START Selected extract

Monday, March 20, 2017

Our Witness to Jesus Christ

John 4:39-42 (NRSV): Our Witness to Jesus Christ
39 Many Samaritans from that city believed in [Jesus Christ] because of the woman’s testimony, “He told me everything I have ever done.” 40 So when the Samaritans came to him, they asked him to stay with them; and he stayed there two days. 41 And many more believed because of his word. 42 They said to the woman, “It is no longer because of what you said that we believe, for we have heard for ourselves, and we know that this is truly the Savior of the world.”
The woman at the well in John chapter 4 illustrates how God often uses the least likely, society’s outcast and victimized, to spread the Good News. This happens throughout Scripture, especially in the gospels. Several cases illustrate this point: Consider that Jesus calls Matthew (Matthew 9:9), the loathed tax collector, a man who eventually orates and writes a canonical gospel account of Jesus Christ. Also, Luke’s gospel mentions Zacchaeus (Luke 19:1-10), another hated tax collector who, upon Jesus’ invitation, repents and gives back four times what he stole from others. The faithful Samaritan leper (Luke 17:17-19), furthermore, exemplifies God using society’s marginalized to illustrate thanksgiving. And then, of course, there is the feared outsider who breaks the chains that bind him to the tombs, the Gadarene demoniac (Mark 5:15-20). Once Jesus frees him, he is commissioned to stay in his Gentile town to evangelize others. The woman at the well, therefore, fits neatly into the category of the least likely to experience and witness to God’s grace, yet Jesus uses her to bring the Good News to her people.
We, too, can become instruments of God’s love in the world, but we must first, like this marginalized Samaritan woman, be willing to listen to God, becoming empty vessels to be filled by the “living water” of his grace. When Jesus asks the woman for a drink, she questions him but stops and listens. She is open to Jesus’ message, even though he is a Jew asking a Samaritan woman for a drink (John 4:9). Historically, first-century Jews despised and alienated Samaritans because they were seen as a mixed Jewish race and impure in their worship (2 Kings 17:24-41). In John’s narration of the woman at the well, the woman uses a successive progression of names for Jesus that indicate her openness and conversion: “Jew” (John 4:9), “Sir” (John 4:11), “prophet” (John 4:19), and finally, as Jesus identifies himself to her, “Messiah” (John 4:25). The woman’s listening leads to a gradual transformation by grace that allows her to become a vessel for God’s voice in her community: “Many Samaritans from that city believed in [Jesus Christ] because of the woman’s testimony” (John 4:39). The Samaritan community first believes in Jesus as the Christ because of the woman’s testimony. As the text indicates, the Samaritans soon invite Jesus to stay with them, and he stays for two days (John 4:40). It is through Jesus’ words, however, that the community comes to believe for themselves -- through their own intimate experience with Jesus -- that he “is truly the Savior of the world” (John 4:42).
By grace, we, too, can testify to others about God’s love. The passage preceding this Scripture selection is John the Baptist’s statement regarding Jesus’ identity. John says, “[Jesus] must increase, but I must decrease” (John 3:30). Each of us, if we make ourselves less and God more, can become the voice of Jesus Christ’s love in the world. God wants us, imperfections and all, to be his heralds in our own communities. By our witness of love in the small spaces of our day, others, too, can hear for themselves and know the presence of Christ in our lives.

END Selected extract

* **Job**:
Reproduce word for word the part of the reflection on the woman at the well that begins with the words containing "By grace, we, too, can" and ends with "in our lives.".

START Source excerpt

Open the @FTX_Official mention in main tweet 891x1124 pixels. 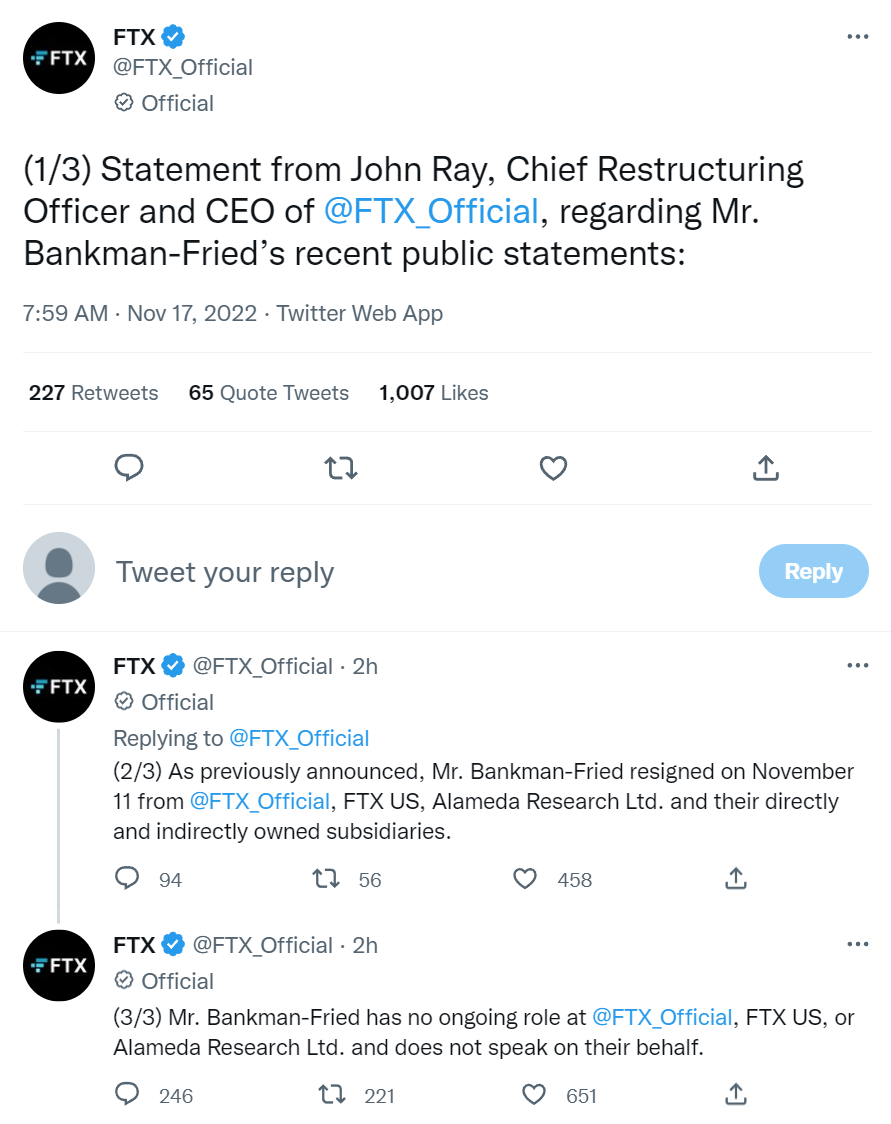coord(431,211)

END Source excerpt

* **Answer for this exercise**:
By grace, we, too, can testify to others about God’s love. The passage preceding this Scripture selection is John the Baptist’s statement regarding Jesus’ identity. John says, “[Jesus] must increase, but I must decrease” (John 3:30). Each of us, if we make ourselves less and God more, can become the voice of Jesus Christ’s love in the world. God wants us, imperfections and all, to be his heralds in our own communities. By our witness of love in the small spaces of our day, others, too, can hear for themselves and know the presence of Christ in our lives.